El New Rican Village fue un espacio híbrido, dedicado al performance, al teatro, a la música, y a la búsqueda de las identidades y las mitologías colectivas que pudieran conformar a la nueva puertorriqueñidad, fuera  de las heridas profundas y los rígidos parámetros del coloniaje. Esto era la generación de adultos que habían sido niños durante la Gran Migración Puertorriqueña, y entre los Last Poets, el Nuyorican Poets Café, y los grupos de resistencia revolucionaria como la FALN y el Weather Underground, los Nuyores en los 70s eran un hervidero de la contracultura. En ese ambiente y en esos espacios fue que se curtieron Miriam Colón del Puerto Rican Traveling Theater, Jerry González, el Conjunto Libre de Manny Oquendo, y por supuesto, Pedro Pietri.

No había pensado en ese texto desde hace años. Era sólo parte del paisaje de las paredes de mi papá, como los carteles de Martorell o Quijano. Escucharlo de vuelta en el Paseo de Diego, (que otrora fuera un bullicioso centro comercial y ahora es tierra de nadie, a pesar de los laudables esfuerzos por lugares independientes como el Taller Secreto, Club 77, y Mondo Bizarro), fue inesperado pero lógico. ¿Qué mejor momento que ahora para rescatar al poeta laureado de la brega Nuyorican?
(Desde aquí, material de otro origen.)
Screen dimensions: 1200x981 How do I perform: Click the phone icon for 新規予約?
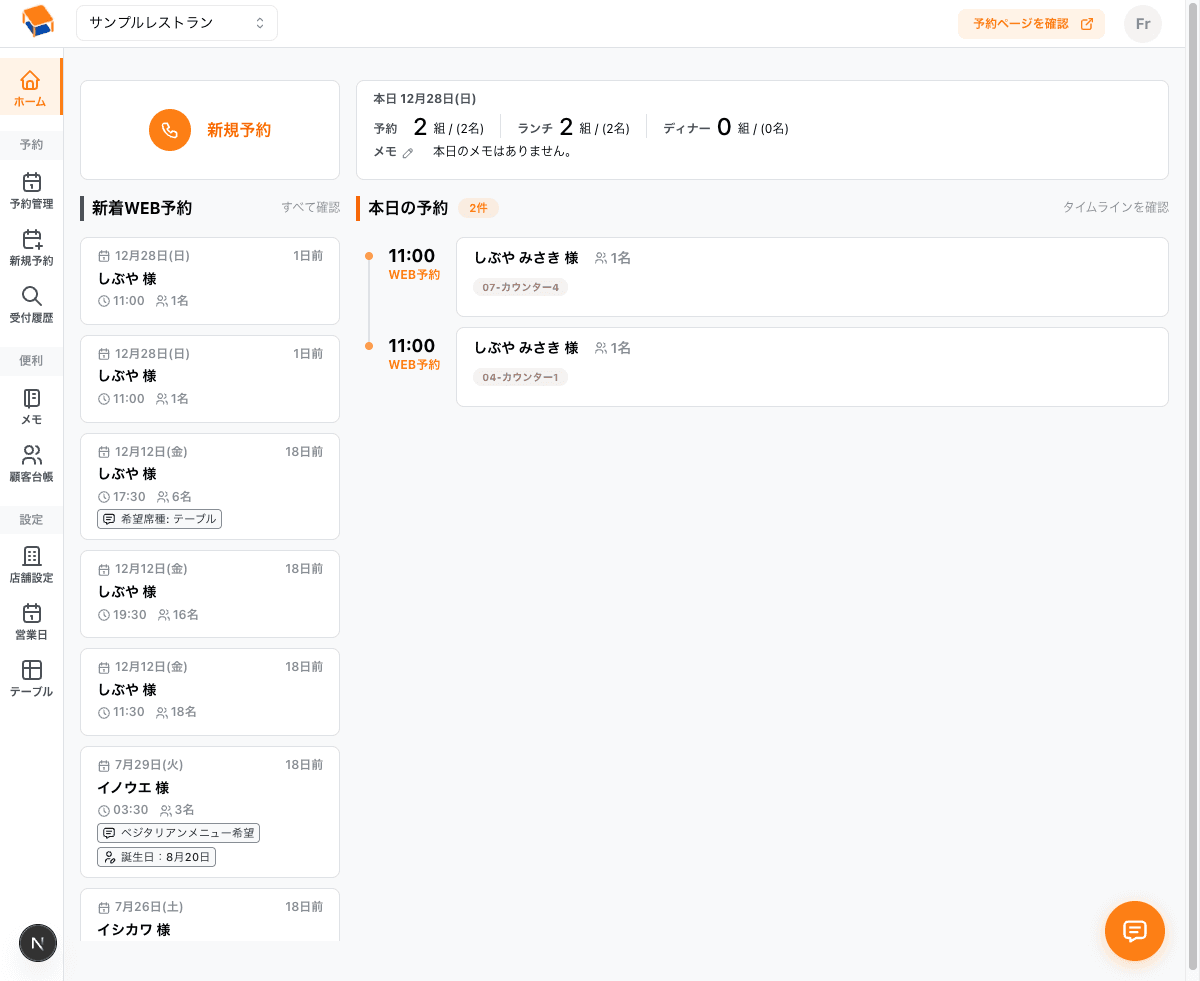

Vivimos la más masiva ola migratoria de puertorriqueños a los EEUU, superando el primer gran éxodo de los años 50. A partir del 2013, había más boricuas allá que acá; 5.1 vs 3.5 millones en la isla. Entre Nueva York, Florida, Pennsylvania, Nueva Jersey y Massachusetts, los boricuas estamos que hacemos orilla, y el canto de Pietri a la puertorriqueñidad en el exilio es más relevante que nunca. ¿O lo es verdaderamente? ¿La experiencia bilingüe, enrevesada, y jodidamente paupérrima de la vieja diáspora en Nueva York, con el corazón atado de nostalgias puertorriqueñas y los pies plantados en la tierra del continente, es equiparable a la historia de estos nuevos inmigrantes?

No digo que los tiempos pasados fueran siempre peores, pero todos mis conocidos que se han ido pertenecen a la llamada generación de millenials. Los que nos encontramos en una relación amor/odio muy boricua con los EEUU: estudiamos allá o vivimos allá por un tiempo, hablamos en spanglish aunque sea con acento, vemos películas y tele en inglés sin necesidad de subtítulos, nos interesamos por Bernie Sanders y Ruth Bader Ginsberg, y en el fondo, somos profunda e irreversiblemente híbridos.
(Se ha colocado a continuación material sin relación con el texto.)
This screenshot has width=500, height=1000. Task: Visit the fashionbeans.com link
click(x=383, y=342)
Claro, no es para más. Supongo que sonará reduccionista, que dudo de la universalidad, y que probablemente niego la experiencia de montones de otros inmigrantes, de las familias y los trabajadores de cuello azul…pero es que esa realidad, francamente, la encuentro muy lejana. Ese inmigrante clase trabajadora nos es como un ente foráneo con el cual podemos sentir simpatía y comprensión, pero de la que mira desde afuera, no de la empatía que siente en carne propia. Sólo puedo plantear la pregunta, presentar la posibilidad de que seleccionar textos sobre esa otra diáspora es interesante principalmente desde una perspectiva histórica, y que capaz no nos presenta un espejo.
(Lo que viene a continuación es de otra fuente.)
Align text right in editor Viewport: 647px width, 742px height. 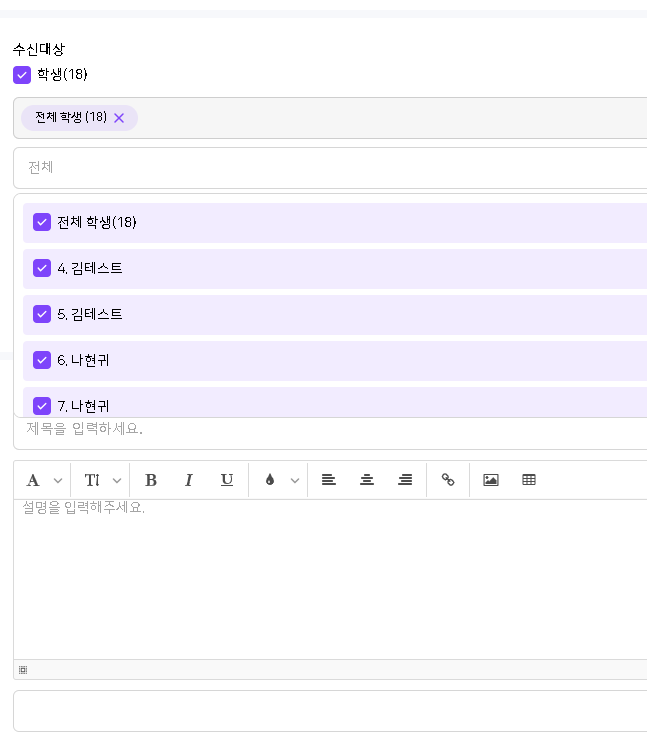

Independientemente de eso, lo que viene al caso es que la actriz, Sugeily Rodríguez Lebrón, nos dió una interpretación magnífica de las palabras de Pietri: valiente, profunda, con mucho garbo. Recitó parte del Obituario Puertorriqueño, también de Pietri, lo cual se sintió por un momento que estábamos en alguna de las funciones del Puerto Rican Embassy, fundado en los años 90 como una colaboración de Pietri con el artista Adál Maldonado.

Éste era una especie de teatro político popular influenciado por Brecht, la pedagogía crítica de Paulo Freire, y el teatro del oprimido de Augusto Boal, en el cual a los miembros de la audiencia los convertían en participantes y los instaban a enfrentarse al estatus colonial puertorriqueño.
Armada de una caja roja de leche y un sentido de humanidad entrañable, persistió con la temática del exilio, la pobreza y la nostalgia por un Puerto Rico que capaz ya no existe, o más probablemente, nunca existió.